MVPNet: A multi-scale voxel-point adaptive fusion network for point cloud semantic segmentation in urban scenes
Huchen Li,Haiyan Guan,Lingfei Ma,Xiangda Lei,Yongtao Yu,Hanyun Wang,Mahmoud Reza Delavar,Jonathan Li
DOI: https://doi.org/10.1016/j.jag.2023.103391
IF: 7.5
2023-06-20
International Journal of Applied Earth Observation and Geoinformation
Abstract:Point cloud semantic segmentation, which contributes to scene understanding at different scales, is crucial for three-dimensional reconstruction and digital twin cities. However, current semantic segmentation methods mostly extract multi-scale features by down-sampling operations, but the feature maps only have a single receptive field at the same scale, resulting in the misclassification of objects with spatial similarity.

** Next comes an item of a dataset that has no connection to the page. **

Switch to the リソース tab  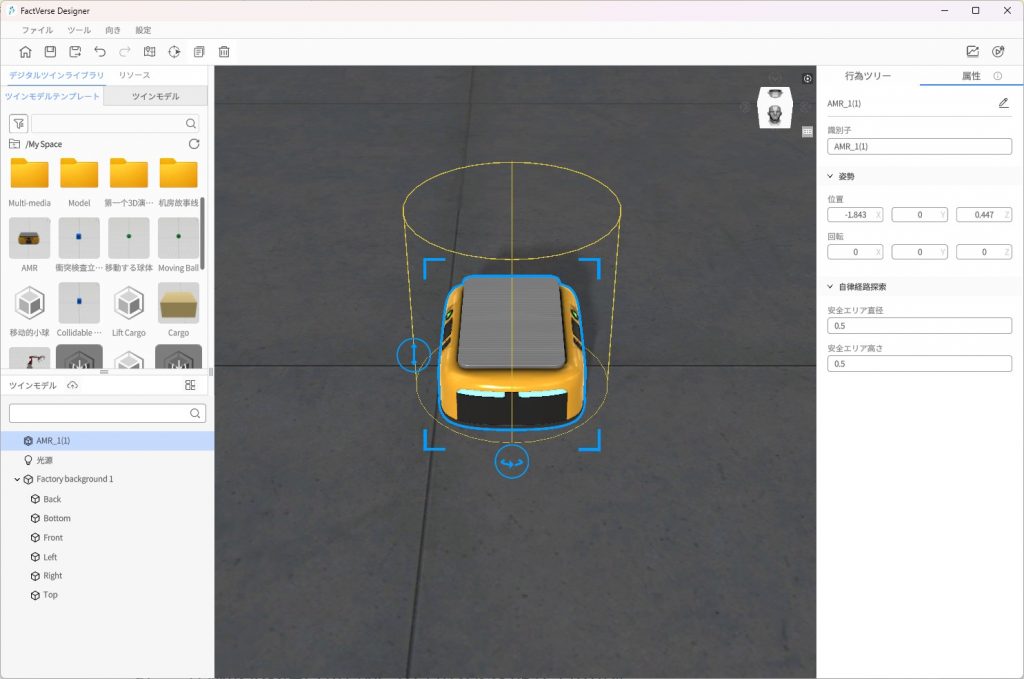134,76
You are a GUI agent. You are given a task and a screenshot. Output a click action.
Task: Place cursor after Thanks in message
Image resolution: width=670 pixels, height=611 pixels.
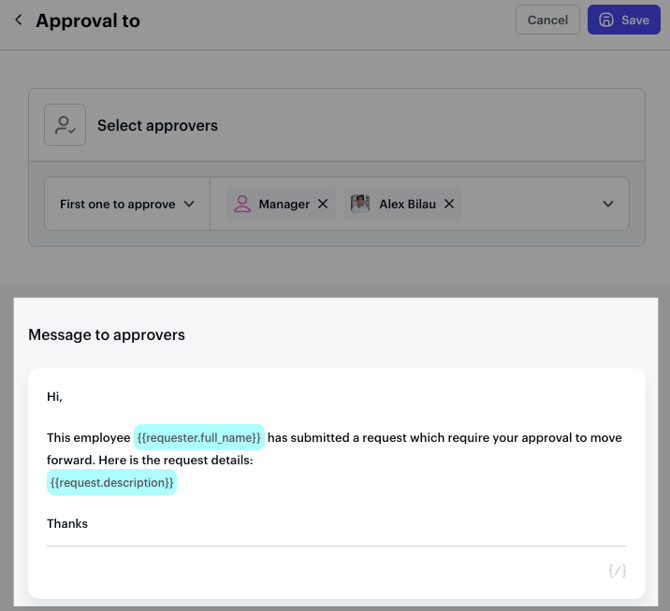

To effectively capture the geometric features and the semantic information of different receptive fields, a multi-scale voxel-point adaptive fusion network (MVP-Net) is proposed for point cloud semantic segmentation in urban scenes. First, a multi-scale voxel fusion module with gating mechanism is designed to explore the semantic representation ability of different receptive fields. Then, a geometric self-attention module is constructed to deeply fuse fine-grained point features with coarse-grained voxel features. Finally, a pyramid decoder is introduced to aggregate context information at different scales for enhancing feature representation. The proposed MVP-Net was evaluated on three datasets, Toronto3D, WHU-MLS, and SensatUrban, and achieved superior performance in comparison to the state-of-the-art (SOTA) methods. For the public Toronto3D and SensatUrban datasets, our MVP-Net achieved a mIoU of 84.14% and 59.40%, and an overall accuracy of 98.12% and 93.30%, respectively.
remote sensing